- Task requirements
Wherever the word "computer" occurs in the listing below, copy that whole line.

- Data
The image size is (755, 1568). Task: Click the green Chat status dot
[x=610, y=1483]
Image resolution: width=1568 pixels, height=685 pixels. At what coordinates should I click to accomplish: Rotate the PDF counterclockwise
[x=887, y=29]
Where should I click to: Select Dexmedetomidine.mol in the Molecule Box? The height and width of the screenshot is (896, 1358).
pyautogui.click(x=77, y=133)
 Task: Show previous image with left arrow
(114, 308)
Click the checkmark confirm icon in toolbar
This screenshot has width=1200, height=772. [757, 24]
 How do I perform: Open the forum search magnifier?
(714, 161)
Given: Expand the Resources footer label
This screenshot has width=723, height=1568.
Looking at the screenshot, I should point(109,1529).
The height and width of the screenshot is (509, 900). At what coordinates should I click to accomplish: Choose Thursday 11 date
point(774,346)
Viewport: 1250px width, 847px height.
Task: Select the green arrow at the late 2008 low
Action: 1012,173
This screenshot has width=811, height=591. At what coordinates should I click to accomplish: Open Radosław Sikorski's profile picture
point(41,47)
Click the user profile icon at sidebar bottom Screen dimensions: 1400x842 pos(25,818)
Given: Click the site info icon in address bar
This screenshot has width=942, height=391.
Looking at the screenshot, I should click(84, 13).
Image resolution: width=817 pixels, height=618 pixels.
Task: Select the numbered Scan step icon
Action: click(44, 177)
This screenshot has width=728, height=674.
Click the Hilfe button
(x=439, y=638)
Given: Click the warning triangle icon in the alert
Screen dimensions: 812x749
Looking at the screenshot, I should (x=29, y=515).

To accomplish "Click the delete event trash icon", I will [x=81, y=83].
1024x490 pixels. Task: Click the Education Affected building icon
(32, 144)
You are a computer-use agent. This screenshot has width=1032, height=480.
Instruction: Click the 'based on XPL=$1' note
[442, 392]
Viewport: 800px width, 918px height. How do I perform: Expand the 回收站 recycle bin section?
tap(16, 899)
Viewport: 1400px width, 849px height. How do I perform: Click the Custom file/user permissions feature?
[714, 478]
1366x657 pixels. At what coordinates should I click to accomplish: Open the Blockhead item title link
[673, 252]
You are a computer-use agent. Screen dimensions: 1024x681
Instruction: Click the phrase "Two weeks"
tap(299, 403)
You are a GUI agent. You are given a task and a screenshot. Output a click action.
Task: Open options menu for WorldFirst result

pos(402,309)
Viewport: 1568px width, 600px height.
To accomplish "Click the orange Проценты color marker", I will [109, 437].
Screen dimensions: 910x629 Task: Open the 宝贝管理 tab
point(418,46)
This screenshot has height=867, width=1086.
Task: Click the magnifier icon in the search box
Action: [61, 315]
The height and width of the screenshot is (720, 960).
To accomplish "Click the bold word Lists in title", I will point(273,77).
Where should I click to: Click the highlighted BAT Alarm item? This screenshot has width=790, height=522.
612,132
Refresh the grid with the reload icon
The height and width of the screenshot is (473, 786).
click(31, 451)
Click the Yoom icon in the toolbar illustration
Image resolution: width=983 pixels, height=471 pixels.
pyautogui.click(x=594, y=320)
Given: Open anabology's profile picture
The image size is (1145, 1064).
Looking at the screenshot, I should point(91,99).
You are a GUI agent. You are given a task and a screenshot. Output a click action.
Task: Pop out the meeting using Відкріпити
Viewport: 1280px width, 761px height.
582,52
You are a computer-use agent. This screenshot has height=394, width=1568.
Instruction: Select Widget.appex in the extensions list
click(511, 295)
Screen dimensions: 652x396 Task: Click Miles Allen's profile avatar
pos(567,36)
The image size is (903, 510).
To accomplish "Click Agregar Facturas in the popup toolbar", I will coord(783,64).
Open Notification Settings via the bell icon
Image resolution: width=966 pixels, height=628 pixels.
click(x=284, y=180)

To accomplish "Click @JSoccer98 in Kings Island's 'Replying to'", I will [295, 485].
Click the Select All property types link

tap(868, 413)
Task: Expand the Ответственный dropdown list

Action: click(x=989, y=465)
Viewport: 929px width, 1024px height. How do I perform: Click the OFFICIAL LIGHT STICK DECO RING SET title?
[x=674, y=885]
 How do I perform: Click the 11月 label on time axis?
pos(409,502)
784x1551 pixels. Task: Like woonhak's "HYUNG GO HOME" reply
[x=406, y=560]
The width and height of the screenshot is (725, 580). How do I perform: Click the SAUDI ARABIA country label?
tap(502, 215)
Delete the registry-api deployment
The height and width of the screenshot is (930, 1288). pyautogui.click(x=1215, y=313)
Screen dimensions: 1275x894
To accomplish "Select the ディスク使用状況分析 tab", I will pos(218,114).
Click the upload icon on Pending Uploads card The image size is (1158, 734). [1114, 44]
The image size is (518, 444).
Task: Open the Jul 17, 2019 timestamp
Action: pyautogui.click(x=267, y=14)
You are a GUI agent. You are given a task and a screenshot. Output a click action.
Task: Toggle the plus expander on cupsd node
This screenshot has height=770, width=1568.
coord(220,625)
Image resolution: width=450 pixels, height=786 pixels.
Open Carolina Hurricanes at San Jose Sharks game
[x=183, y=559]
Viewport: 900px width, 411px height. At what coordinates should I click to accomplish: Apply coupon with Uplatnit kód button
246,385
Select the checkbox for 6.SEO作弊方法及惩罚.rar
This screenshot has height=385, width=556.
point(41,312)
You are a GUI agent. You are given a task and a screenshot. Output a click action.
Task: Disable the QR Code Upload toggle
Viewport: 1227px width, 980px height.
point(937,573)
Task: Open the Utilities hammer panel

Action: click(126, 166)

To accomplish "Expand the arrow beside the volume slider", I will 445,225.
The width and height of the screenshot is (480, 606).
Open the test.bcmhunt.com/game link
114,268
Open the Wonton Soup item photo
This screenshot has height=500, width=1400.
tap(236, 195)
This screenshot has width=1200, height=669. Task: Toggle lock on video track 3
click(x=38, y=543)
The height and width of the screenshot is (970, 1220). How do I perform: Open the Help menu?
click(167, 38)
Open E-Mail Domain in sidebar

- Task response
You are a computer-use agent. This screenshot has width=1032, height=480.
You are a computer-use agent. Screen dimensions: 1024x681
You are a computer-use agent. This screenshot has height=394, width=1568.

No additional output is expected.